- **Provided passage**

= = =

5 minutes

How much is your faith dependent on what God has done? If God does nothing in your life – never performs a miracle, never provides for you in difficult circumstances, never answers your prayers – do you still believe? God’s silence is not His absence.

In Matthew 12:38-42, Jesus reveals to his adversaries one of their major intellectual problems. They won’t believe in Him unless He performs some great miracle. They ask Him for a sign. In this context, a sign means some deed that proves He is who He says He is.

The debate comes as Jesus has continuously displayed and explained who He is. At the beginning of the chapter, Jesus and His disciples are picking heads of grain to eat. Since it is the Sabbath, the Pharisees consider this working. Jesus explains that He is the Lord of the Sabbath (Matthew 12:8).

Next, Jesus goes into a synagogue and, again on a Sabbath, heals a man with a withered hand. This time, the Pharisees decide to destroy Him (Matthew 12:13-14).

Later, Jesus exorcises a demon from a man who was blind and mute. The people begin to wonder if He is the “Son of David,” or in other words, the prophesied Messiah. The Pharisees respond by saying that Jesus is Satanic (Matthew 12:22-24). This leads to Jesus rebuking the Pharisees.

The scribes and Pharisees respond by asking for a sign. What they are saying is, “If you are from God and not from Satan and are truly the Son of God, the Messiah, the Lord of the Sabbath, then prove it.”

Jesus has been performing miracles, healing people, and casting out demons, among other works. However, the unbelieving Pharisees will not believe unless they see God work on demand. They want Jesus to perform for them. If Jesus does not answer in the way they desire, they will refuse to believe in Him.

Jesus’ response is to call them evil and adulterous. Evil, because their religious beliefs are selfish and they believe they know better than God. Adulterous, because what should have been a proper relationship with God based on faith has become a disloyalty and a betrayal based on what they have determined God should do. This results in Jesus saying that they will not see God do anything they might desire to see and that the only miracle they will see is His resurrection.

There are two sides to this argument. To the Pharisees’ point, if Jesus is a false prophet, then the Pharisees are right: Jesus has nothing to do with God; He is not able to perform a miracle on request because He is not from God; He is a liar and therefore worthy of destruction.

To Jesus’ point, since He is the Son of God, He is acting on God’s behalf and any denial of who He is and what He is doing is evil and is against God (adulterous).

So how are they to know?

How are we to know?

= = =

- **Data**
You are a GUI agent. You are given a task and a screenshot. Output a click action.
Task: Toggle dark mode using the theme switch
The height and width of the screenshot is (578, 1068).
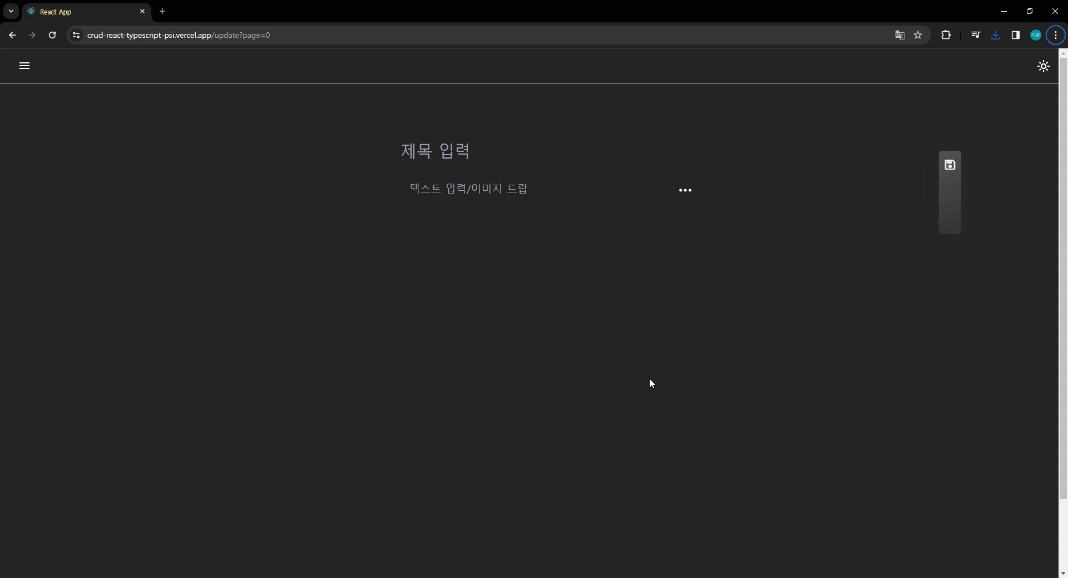click(1043, 66)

= = =

- **Task requirements**
• a. List every Bible passage reference cited in the reflection on Matthew 12.
• b. Summarize the reflection on Matthew 12 in two sentences.
• c. Carry the reflection on Matthew 12 forward from its final line.

- **Answers to the exercise**
• a.
- Matthew 12:38-42
- Matthew 12:8
- Matthew 12:13-14
- Matthew 12:22-24

• b. In Matthew 12, after Jesus declares Himself Lord of the Sabbath, heals on the Sabbath, and casts out a demon, the scribes and Pharisees refuse to believe unless He performs a sign on demand. Jesus calls them evil and adulterous and says that the only miracle they will see is His resurrection, which leaves the question of how they, and we, are to know.

• c.
It really comes down to two questions: What have the Pharisees seen Jesus do before and will they believe Jesus is who He says He is without any particular sign? Or, to apply this to ourselves: what has Jesus done before in your life, and does faith depend on God’s work in your life?

Regarding the first question, the Bible is clear that only God draws us to Himself (John 6:44, 12:32). Without that drawing, we cannot come to know Him at all. Since God desires no one to perish (1 Timothy 2:4, 2 Peter 3:9), we know that God is drawing all people to Himself. The question is not whether God is working, but whether we are listening. We all choose to be drawn to Him or to remain separate. You have either made that choice already or will make it in the future. That choice is an essential and eternal one.

Assuming you have made the choice to receive Jesus, to accept God’s drawing you to Him, you know what Jesus has done in your life. You know how He has drawn you to Himself and what He has done to convict you of who He is. You have answered the first question: what has Jesus done before in your life?

This brings us to the second question: Does faith depend on God’s work in your life? It is not a surprise that Jesus did not answer the Pharisees with a miracle. They were unbelievers. Some of us might be tempted to think that if Jesus had done a miracle right then and there, the Pharisees would have believed and Jesus would never have been crucified. That would be incorrect. The Pharisees had already seen Jesus do many miracles on demand. In John 11, after Jesus raises Lazarus from the dead, the Pharisees do not respond with, “Wow, Jesus must really be who He said!” They respond with, “How can we destroy him?” (Matthew 12:14, John 11:49-50, 53).

Since they were unbelievers, Jesus was not going to do any miracles for them. God’s miracles are reserved for His own and for those who would honestly seek Him. God chooses to remain silent to those whose hearts are stone and disbelieve.

What about when God remains silent to those who believe, who are His own? Does God’s silence mean we are not really His? Does it mean He doesn’t hear, or that He doesn’t know our situation? Does it mean He doesn’t care?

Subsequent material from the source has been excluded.